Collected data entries

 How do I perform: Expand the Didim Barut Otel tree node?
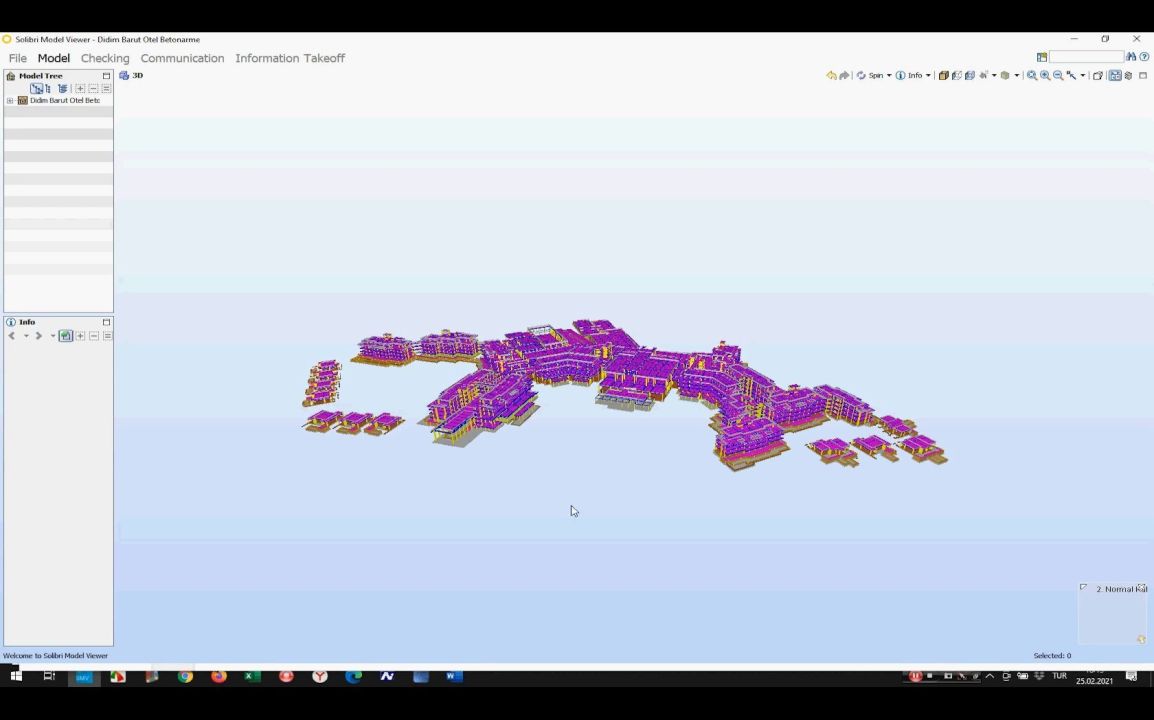point(10,101)
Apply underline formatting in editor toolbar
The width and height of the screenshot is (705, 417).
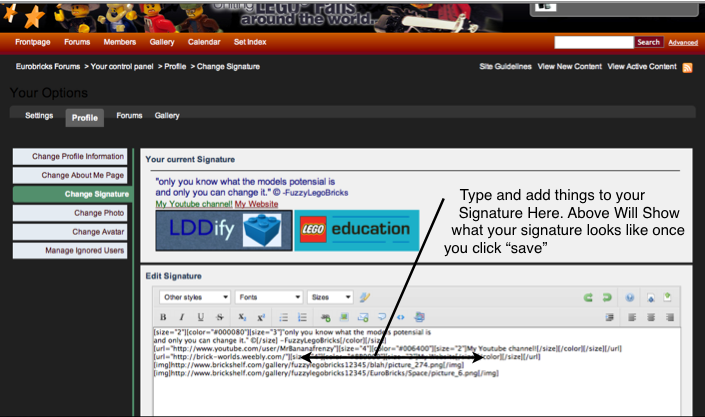pos(201,317)
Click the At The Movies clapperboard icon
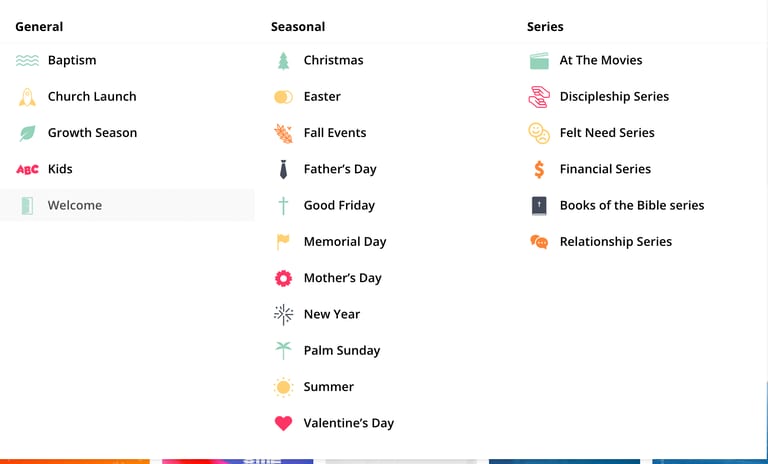Image resolution: width=768 pixels, height=464 pixels. click(539, 61)
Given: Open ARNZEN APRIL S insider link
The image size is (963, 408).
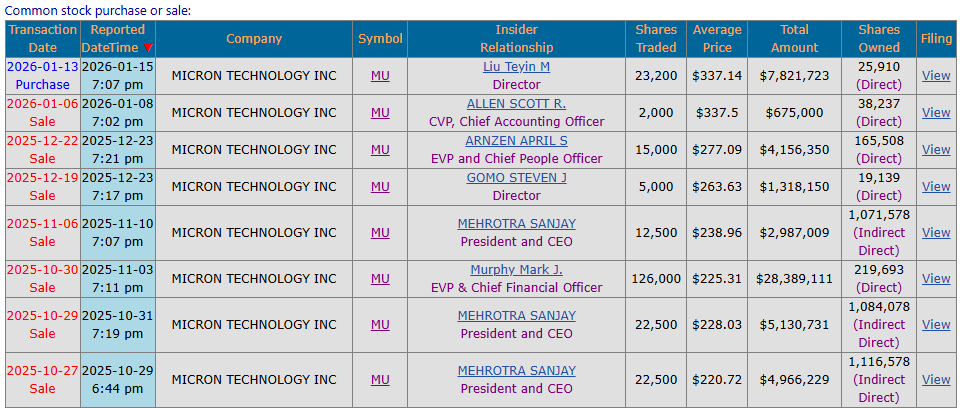Looking at the screenshot, I should coord(517,140).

__REQUIRED WORK__
I would like you to retype exactly the lines running from the one containing "Apply underline formatting in editor toolbar" to the last line of the entries, both included, leaving all pictures out.

__TASK RESULT__
Apply underline formatting in editor toolbar
The width and height of the screenshot is (705, 417).
pos(201,317)
Click the At The Movies clapperboard icon
Image resolution: width=768 pixels, height=464 pixels. click(539, 61)
Given: Open ARNZEN APRIL S insider link
The image size is (963, 408).
Looking at the screenshot, I should coord(517,140).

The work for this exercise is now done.